HILLBILLY #6 - Eric Powell is in full force here. He's got the ear for dialect. Backwoodsy horror drawn from an American folkloric tradition. Witches are traditional hags, but Rondel (hillbilly of the title) wields the Devil's Meat Cleaver (sort of like a hill-folk Thor). It's some fine stuff.
LOBSTER JOHNSON: THE PIRATE'S GHOST #2 (of 3) - Best of the "pulp hero"-style comics by longevity, although whenever Francavilla gets in the act with his Black Beetle or The Spirit, he's giving The Lobster (his name's not really Johnson; it's too complicated to explain) some serious competition. This story might just hold some small clues to The Lobster's origin and/or true identity, which up until now has remained a complete mystery.

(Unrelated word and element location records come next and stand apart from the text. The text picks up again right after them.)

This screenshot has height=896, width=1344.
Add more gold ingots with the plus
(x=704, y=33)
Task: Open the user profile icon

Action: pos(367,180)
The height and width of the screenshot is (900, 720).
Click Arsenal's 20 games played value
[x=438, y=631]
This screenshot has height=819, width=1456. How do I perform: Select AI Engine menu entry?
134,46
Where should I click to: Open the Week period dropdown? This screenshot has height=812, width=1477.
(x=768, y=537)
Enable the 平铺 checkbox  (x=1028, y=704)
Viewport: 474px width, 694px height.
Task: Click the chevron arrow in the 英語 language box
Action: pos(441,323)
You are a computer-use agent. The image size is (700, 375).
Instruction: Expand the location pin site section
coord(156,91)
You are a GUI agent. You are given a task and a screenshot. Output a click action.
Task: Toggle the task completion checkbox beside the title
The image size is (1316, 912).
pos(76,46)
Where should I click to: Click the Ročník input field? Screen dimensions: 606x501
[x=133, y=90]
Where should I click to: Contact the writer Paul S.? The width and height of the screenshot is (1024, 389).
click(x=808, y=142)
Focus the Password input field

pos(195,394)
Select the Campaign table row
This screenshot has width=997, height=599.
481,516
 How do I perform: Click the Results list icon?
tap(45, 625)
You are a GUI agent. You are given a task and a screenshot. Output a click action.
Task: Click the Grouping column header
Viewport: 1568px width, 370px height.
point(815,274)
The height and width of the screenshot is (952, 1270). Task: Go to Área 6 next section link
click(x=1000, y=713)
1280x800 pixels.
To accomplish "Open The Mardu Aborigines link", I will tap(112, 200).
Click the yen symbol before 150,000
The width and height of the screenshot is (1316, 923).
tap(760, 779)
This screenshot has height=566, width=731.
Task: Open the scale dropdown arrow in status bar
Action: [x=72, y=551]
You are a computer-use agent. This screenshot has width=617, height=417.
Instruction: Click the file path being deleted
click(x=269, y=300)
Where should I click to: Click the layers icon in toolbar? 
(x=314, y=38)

ANNO DRACULA #2 (of 5) - This might be the best Titan comic I've seen yet. I'm a sucker for alt-history stories, though -- especially those with good writing and artwork, like this one has.
MICRONAUTS: WRATH OF KARZA #1 (of 5) - The previous IDW Micronauts series concluded with issue #11 last week, so this miniseries will carry on the story. Baron Karza wants the Earth as his new power base, and is prepared to wipe out humanity to replace the inhabitant with the survivors of the Microverse.
KONG OF SKULL ISLAND #10 (of 12) - It looks like we may have seen the young Kong's baptism of fire in this issue. Although it seems the natives of Skull Island still have to change their society somewhat before it resembles the one in the classic movie.
SPLITTING IMAGE! 80-PAGE GIANT (1-shot) - The parody here is dated (1993) in this all-reprint special, but Don Simpson is really an under-rated cartoonist whose work I sorely miss. And I have to give the Image founders credit for poking fun at themselves (or at least, Rob Liefeld and Jim Valentino for poking fun at the rest of them, along with themselves).